• **WHAT IS REQUIRED**
Pick up the review of Orlandi's book on vision after its last sentence and keep it going, leaving the entries that follow it aside.

The Innocent Eye: Why Vision is not a Cognitive Process

Nico Orlandi's book is a notable contribution to the burgeoning philosophical literature on perception. Orlandi advances a novel theory of vision, centered on the crucial role that the external environment plays in shaping visual activity. She defends her theory with an impressive array of empirical and theoretical considerations.

The Embedded View

Perceptual states represent the distal environment as standing a certain way. For example, perception represents objects as having certain shapes, sizes, colors, and locations. Helmholtz (1867) proposed that the perceptual system executes an "unconscious inference" from proximal sensory stimulations (e.g., retinal stimulations) to perceptual representations. The inference deploys "implicit assumptions" concerning the distal environment or the relation between environment and perceiver. To illustrate, suppose that a pattern of retinal stimulation is compatible with two conflicting hypotheses: light comes from overhead and the perceived object is convex; or light comes from below and the perceived object is concave. Despite this ambiguity, humans normally perceive the object as convex. On Helmholtz's approach, the perceptual system executes an unconscious inference based upon an "implicit assumption" that light comes from overhead, yielding a perceptual estimate that the object is convex.^[1]

Helmholtz's approach has long been orthodox within perceptual psychology, where it is often called "constructivism." Orlandi calls it "cognitivism," because it attributes cognition-like activity to the perceptual system. She advances a rival Embedded View (EV), which places explanatory weight on environmental conditions rather than unconscious inferences. EV holds that the visual system is wired to reflect certain environmental regularities without representing or encoding those regularities. By analogy, an optical smoke detector is wired to reflect the fact that smoke particles deflect light, but we gain no explanatory value by saying that the smoke detector represents or encodes this fact. Similarly, the visual system is wired to reflect the environmental regularity that light comes from overhead, but (according to EV) we gain no explanatory value by saying that the visual system represents or encodes this environmental regularity. Instead, we should cite the environmental regularity itself to explain why the visual system is wired to transit a certain way from retinal stimulations to percepts.

In some respects, EV resembles Gibson's direct perception framework (1979). Like Gibson, Orlandi denies that perception involves cognition-like mental activity. Like Gibson, she denies that representational mental states mediate between proximal sensory stimulations and visual percepts. However, Orlandi disagrees with Gibson on certain key points. Most importantly, she differs from Gibson by vigorously insisting that visual percepts are representational mental states. She thereby also rejects the relationalist viewpoint espoused by Martin (2004), Travis (2004), and others. I think that Orlandi chooses wisely by giving short shrift to direct perception, relationalism, and other views that deny the representational character of perceptual states.

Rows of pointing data
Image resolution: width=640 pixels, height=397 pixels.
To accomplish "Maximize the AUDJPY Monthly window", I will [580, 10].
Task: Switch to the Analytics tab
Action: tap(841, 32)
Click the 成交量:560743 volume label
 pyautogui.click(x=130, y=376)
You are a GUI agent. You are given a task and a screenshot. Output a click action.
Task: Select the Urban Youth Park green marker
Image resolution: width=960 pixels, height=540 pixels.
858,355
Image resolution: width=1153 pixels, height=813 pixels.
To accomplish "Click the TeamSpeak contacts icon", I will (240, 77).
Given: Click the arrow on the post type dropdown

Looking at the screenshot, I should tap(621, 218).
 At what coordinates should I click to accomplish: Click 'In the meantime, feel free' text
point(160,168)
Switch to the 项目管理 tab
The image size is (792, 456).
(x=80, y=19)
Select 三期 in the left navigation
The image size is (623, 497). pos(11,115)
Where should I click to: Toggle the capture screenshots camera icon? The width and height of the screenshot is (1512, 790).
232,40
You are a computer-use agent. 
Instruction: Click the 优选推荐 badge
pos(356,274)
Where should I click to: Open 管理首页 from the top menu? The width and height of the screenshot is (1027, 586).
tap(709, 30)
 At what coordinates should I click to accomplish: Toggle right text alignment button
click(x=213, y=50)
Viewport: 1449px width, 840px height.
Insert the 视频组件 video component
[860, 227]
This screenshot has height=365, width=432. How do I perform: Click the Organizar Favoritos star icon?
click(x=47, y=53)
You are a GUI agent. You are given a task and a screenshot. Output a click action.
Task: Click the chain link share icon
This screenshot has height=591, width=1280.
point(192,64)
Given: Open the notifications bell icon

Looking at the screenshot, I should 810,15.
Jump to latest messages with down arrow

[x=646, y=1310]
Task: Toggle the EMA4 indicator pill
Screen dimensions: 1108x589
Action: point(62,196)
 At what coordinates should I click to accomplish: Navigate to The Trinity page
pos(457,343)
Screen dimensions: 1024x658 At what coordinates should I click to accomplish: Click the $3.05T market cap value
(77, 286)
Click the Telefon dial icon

• **FINAL RESULT**
Chapter 1 introduces the dialectic between constructivism and EV. Chapter 2 argues that vision science supports EV over constructivism. Orlandi places particular emphasis upon Natural Scene Statistics, a scientific movement that seeks to illuminate perception by delineating statistical regularities about environmental conditions. Chapter 3 is a nuanced analysis of the distinctive value that mental representation contributes to psychological explanation. Based on her analysis, Orlandi concludes that we lack warrant to postulate representational intermediaries between retinal stimulations and percepts. Chapter 4 argues that EV can explain various perceptual phenomena, including certain well-known illusions. Chapter 5 argues that EV is compatible with a suitably modest form of the view that mental processes are computational.

Many scientists and philosophers have criticized constructivism. This book is among the most scientifically informed and philosophically sophisticated critiques. Orlandi's rich, provocative discussion merits careful study. Opponents of constructivism will find many new arguments to fuel their opposition. Constructivists must consider how best to answer those arguments. Particularly salutary is Orlandi's emphasis upon the myriad ways that our highly structured environment shapes the visual system's operations. Burge (2010) sounds the same theme, but she develops it in distinctive and interesting ways. Her focus on the embedding environment is a welcome counterbalance to the many contemporary philosophical discussions that instead prioritize phenomenological, environment-independent aspects of perception.

Still, I was not convinced that EV is a compelling competitor to constructivism. I will now detail my main reservations regarding Orlandi's position and her arguments.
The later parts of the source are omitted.